Cyclosporin A reduces albuminuria in experimental anti-GBM nephritis independently from changes in GFR

Cyclosporin A (CsA) can reduce proteinuria in various forms of human and experimental glomerulonephritis. This antiproteinuric effect of CsA may be the consequence of diminution of immunological damage, a drug-induced decrease of GFR, or changes in permselectivity of the glomerular basement membrane (GBM). We studied the antiproteinuric effect of CsA in the heterologous phase of a passively induced anti-GBM nephritis in the mouse. This passive model is characterized by acute exudative glomerular lesions and a dose-dependent albuminuria. Rabbit anti-mouse GBM antibodies were administered intravenously in C57B110 mice at day 4, after 3 days of pretreatment with either CsA (75 mg/kg body weight) (n = 15) or olive oil (OO, controls, n = 15) orally.
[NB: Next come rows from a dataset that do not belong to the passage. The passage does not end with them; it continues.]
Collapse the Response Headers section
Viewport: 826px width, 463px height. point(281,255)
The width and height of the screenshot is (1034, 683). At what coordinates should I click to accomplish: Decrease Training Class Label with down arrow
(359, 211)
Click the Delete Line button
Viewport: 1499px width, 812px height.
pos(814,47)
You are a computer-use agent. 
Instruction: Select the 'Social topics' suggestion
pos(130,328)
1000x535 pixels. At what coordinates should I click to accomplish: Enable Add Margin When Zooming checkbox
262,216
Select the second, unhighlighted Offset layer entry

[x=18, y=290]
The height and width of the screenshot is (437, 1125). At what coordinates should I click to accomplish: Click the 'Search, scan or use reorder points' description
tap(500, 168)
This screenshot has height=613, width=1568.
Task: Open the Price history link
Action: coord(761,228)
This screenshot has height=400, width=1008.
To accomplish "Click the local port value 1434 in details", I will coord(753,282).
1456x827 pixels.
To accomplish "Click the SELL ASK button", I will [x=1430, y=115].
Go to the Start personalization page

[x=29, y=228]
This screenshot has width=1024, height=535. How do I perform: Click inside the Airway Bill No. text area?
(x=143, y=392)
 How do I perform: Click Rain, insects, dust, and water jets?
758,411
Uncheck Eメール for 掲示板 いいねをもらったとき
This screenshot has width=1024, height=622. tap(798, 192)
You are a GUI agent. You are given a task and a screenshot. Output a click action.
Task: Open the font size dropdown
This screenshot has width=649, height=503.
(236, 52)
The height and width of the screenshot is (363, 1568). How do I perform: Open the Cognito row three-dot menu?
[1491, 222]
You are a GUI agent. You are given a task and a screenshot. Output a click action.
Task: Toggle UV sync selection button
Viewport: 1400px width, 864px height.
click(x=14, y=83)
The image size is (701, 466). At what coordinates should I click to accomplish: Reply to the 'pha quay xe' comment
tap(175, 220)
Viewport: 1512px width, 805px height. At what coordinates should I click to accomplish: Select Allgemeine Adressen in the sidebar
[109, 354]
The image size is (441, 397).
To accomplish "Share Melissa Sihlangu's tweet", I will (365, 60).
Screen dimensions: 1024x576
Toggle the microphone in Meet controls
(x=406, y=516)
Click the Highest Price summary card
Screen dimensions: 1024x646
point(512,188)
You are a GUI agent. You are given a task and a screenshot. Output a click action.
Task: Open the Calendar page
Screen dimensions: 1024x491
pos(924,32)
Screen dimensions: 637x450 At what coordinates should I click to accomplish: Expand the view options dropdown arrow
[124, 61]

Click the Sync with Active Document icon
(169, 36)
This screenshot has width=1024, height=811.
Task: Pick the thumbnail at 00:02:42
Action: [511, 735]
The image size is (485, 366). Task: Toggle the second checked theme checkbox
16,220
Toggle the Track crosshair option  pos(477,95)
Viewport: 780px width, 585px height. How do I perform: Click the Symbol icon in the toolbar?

CsA did not influence the severity of the histological lesions. Albuminuria was substantially reduced by CsA (CsA 1.6 +/- 1.8; OO 5.6 +/- 3.2 mg/18 h; P < 0.002). There was a considerable concomitant reduction of the GFR by CsA, as measured with a 51Cr-EDTA single-shot plasma clearance technique before (day-1) and during treatment (day 4): GFR ratio day 4/day-1 for CsA, 0.4 +/- 0.1; for OO controls, 1.1 +/- 0.6; P < 0.01. This drug-induced decrease of GFR was prevented by simultaneous treatment with phenoxybenzamine (PB) twice daily 45 micrograms orally for 4 days (GFR ratio day 4/day-1 for PB and CsA, 0.9 +/- 0.4; controls (PB and OO), 1.0 +/- 0.4; P = NS). Although the CsA-induced GFR reduction was prevented, CsA still reduced albuminuria significantly (PB and CsA, 2.2 +/- 1.8; controls (PB and OO), 5.6 +/- 1.8 mg/18 h; P = 0.003).